The core of the system is 'moves': some are specific to your character, some are generic. They help you to really feel you are playing your persona. For example, my barbarian had a move that kicked in if he was fulfilling one from a list of barbaric urges (pure destruction and the quest for fame and fortune being the obvious ones I opted for). You roll 2d6 and adjust according to bonuses which might be in place at the time. Some accrue to your rolls, some are simply added to your damage. On a result of 10+ you succeed, at 7-9 you succeed, but with consequences, and at 6 or less, something bad happens. When in a battle, that something bad is frequently being hit by the other side. The GM never rolls dice. If you fail to hit an enemy, he hits you. You then roll the damage and apply it to yourself. This is quite a revolutionary concept, but it does produce entertaining combats that are a far cry from the slugfests of Pathfinder.
For example, we had a fight with goblins (who I think were intended to chase us into a magic portal), which saw a paladin wrestling on the floor with one goblin, my barbarian tripping over them, and then being swarmed by four others (using his war cry move to distract them from the paladin), while the druid ended up knocking over the goblin shaman, causing his spell to go awry, but taking most of its damage to his face. All good clean fun.

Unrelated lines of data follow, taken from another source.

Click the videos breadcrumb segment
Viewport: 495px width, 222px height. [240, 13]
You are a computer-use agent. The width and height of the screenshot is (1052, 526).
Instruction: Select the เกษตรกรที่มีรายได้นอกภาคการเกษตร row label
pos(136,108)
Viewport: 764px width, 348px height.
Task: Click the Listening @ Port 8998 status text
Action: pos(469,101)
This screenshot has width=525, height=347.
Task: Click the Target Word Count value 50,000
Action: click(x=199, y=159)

Weapons have distinguishing characteristics, like 'messy' (my battle axe), which was able to dish out gratuitous damage to the goblins, but later in the game was used to partly block a spell cast against the party's bard by a lich we were hunting. Battles seem to go very smoothly in Dungeon World. There is very little nitty gritty involving attacks of opportunity, movement rates, flanking, etc. Plus, the characters also have moves obviously designed to reflect their lives and activities outside combat, which is always a selling point for me.
The templates for characters are not rigid - the options provide players with the opportunity to customise characters, while it still feels like the sort of persona you would expect for a barbarian or a ranger, for example. XP is earned by failing tasks, rather than succeeding in them, and 'levelling up' is also very simple - just add a new move from your menu once you reach 8 XP.
Like Gumshoe or Trail of Cthulhu, Dungeon World is one of those games which you really need to see played before the light comes on. It took me ages to get my head around Gumshoe, but once I did, I began to realise I would probably never go back to running Call of Cthulhu. I suspect Dungeon World may be another example of this. Part of its strength is its accessibility to newcomers to role playing, the way it can get people up and running very quickly with very little rules explanation. This is why it is winning so many recruits among younger gamers - there are no massive tomes to leaf through. Older gamers may be used to hefty rules tomes as the barrier to entry, but not necessarily younger newcomers. Around our table, there were three of us over 40, and the rest I would say were in their twenties, including the GM.
Dungeon World does not feel like a war game or a miniatures game. It is a role playing game, adopting many of the fun aspects of Dungeons and Dragons, but not getting bogged down in the number crunching. It is drawing new blood into the hobby, and this can only be a good thing. Give it a go if you get the chance.